- Em julho de 2025, 41% dos consumidores chineses sentiram melhora na situação financeira em relação ao ano anterior, frente a 34% em 2024; 23% se sentiram em pior situação.
- 60% estão mais dispostos a gastar, comparação com 53% no ano anterior; 26% comprariam uma marca apenas por promoção, ante 31% em 2024.
- 81% priorizam segurança e qualidade do produto, 77% valorizam a saúde e 64% buscam que o produto melhore as experiências em casa ou ao ar livre.
- As vendas de bens de consumo de giro rápido cresceram 3,6% em 2025; online subiu 12,1% e lojas físicas recuaram 2,1%.
- A disposição para gastar varia por faixa etária: 70% dos baby boomers (61 anos ou mais) estão dispostos a gastar, enquanto na geração Z (18 a 28 anos) 31% estão dispostos e 34% são cautelosos.
Os consumidores chineses estão mais confiantes com a economia e passam a gastar mais, aponta pesquisa da NielsenIQ apresentada na 114ª Feira de Alimentos e Bebidas da China. O estudo mostra mudança de foco: qualidade, segurança e saúde dos produtos ganham prioridade sobre grandes descontos.
Entre julho de 2025 e julho de 2024, 41% dos entrevistados disseram ter visto melhora na situação financeira, ante 34%. A parcela que se sente pior caiu para 23%. Com isso, 60% afirmam estar mais dispostos a gastar, frente a 53% do ano anterior.
A pesquisa aponta queda no apelo de promoções agressivas. Apenas 26% comprariam uma marca por estar em promoção, ante 31% em 2024. O uso exclusivo de plataformas de e-commerce para obter preços menores caiu para 23%, contra 30% no ano anterior.
81% dos consumidores priorizam a segurança e a qualidade do produto, e 77% destacam a importância da saúde. Outros 64% valorizam impactos no lar ou em atividades ao ar livre. O consumidor passa a buscar valor razoável e conexão emocional, não apenas preço baixo.
Mudanças na dinâmica do varejo
As vendas de bens de consumo de giro rápido cresceram 3,6% em 2025, segundo a NielsenIQ. O comércio eletrônico avançou 12,1%, enquanto lojas físicas registraram queda de 2,1%. Segmentos voltados a experiências, como cuidados pessoais e itens para casa, cresceram 10,7%.
A base de consumidores torna-se mais fragmentada, o que exige abordagens diferenciadas das marcas. Empresas varejistas grandes devem manter padronização e segurança, enquanto marcas de médio porte podem ganhar com ofertas diferenciadas, aponta Luo Qi, diretor de operações da NielsenIQ China.

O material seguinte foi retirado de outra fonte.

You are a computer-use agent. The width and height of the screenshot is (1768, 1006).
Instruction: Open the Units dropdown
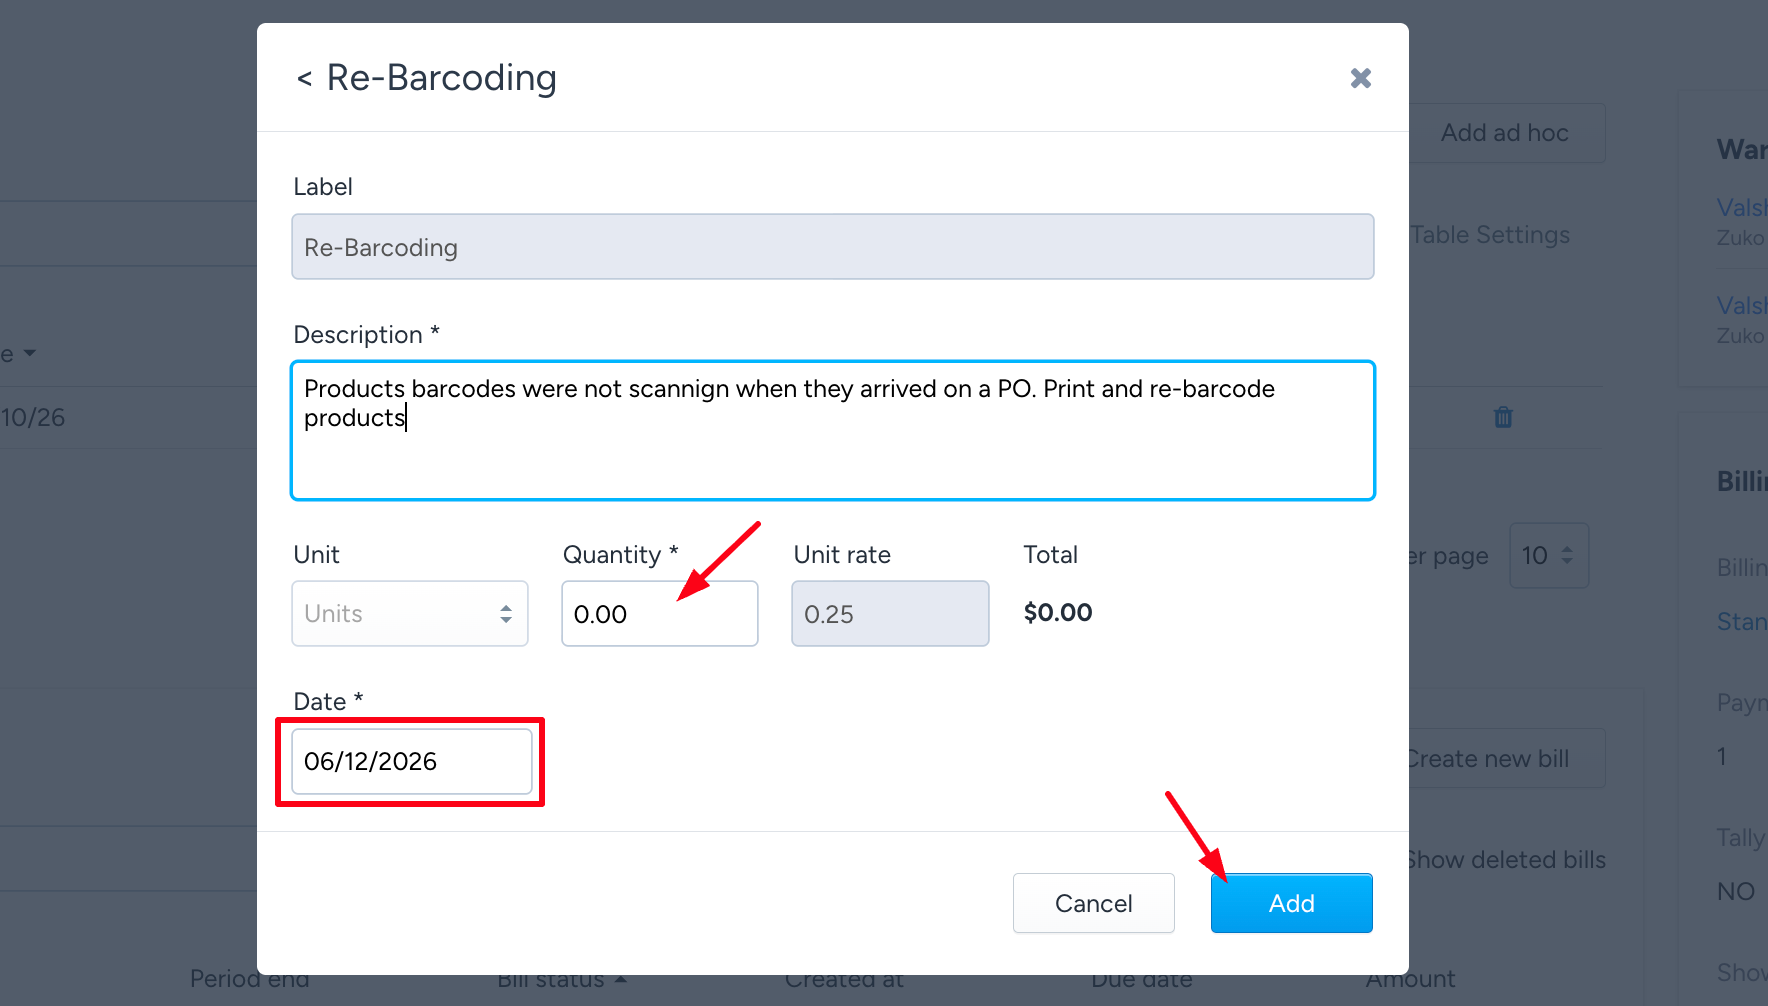click(410, 614)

A pesquisa também destaca variações por faixa etária. Entre os baby boomers, 70% estão dispostos a gastar, com preferência por marcas conhecidas. Já com a Geração Z (18 a 28 anos), 31% afirmam estar dispostos a gastar, e 34% são cautelosos.
A mobilidade está influenciando o comportamento de compra, com jovens migrando de grandes cidades para áreas menores e levando consigo o interesse por consumo cultural e experiências. Segundo Bian Qi, pesquisador do COFCO, isso pode gerar novos formatos de varejo.
Políticas de visto mais eficientes também favoreceram o turismo receptivo, o que pode estimular a disseminação de experiências de serviços chineses para outros mercados.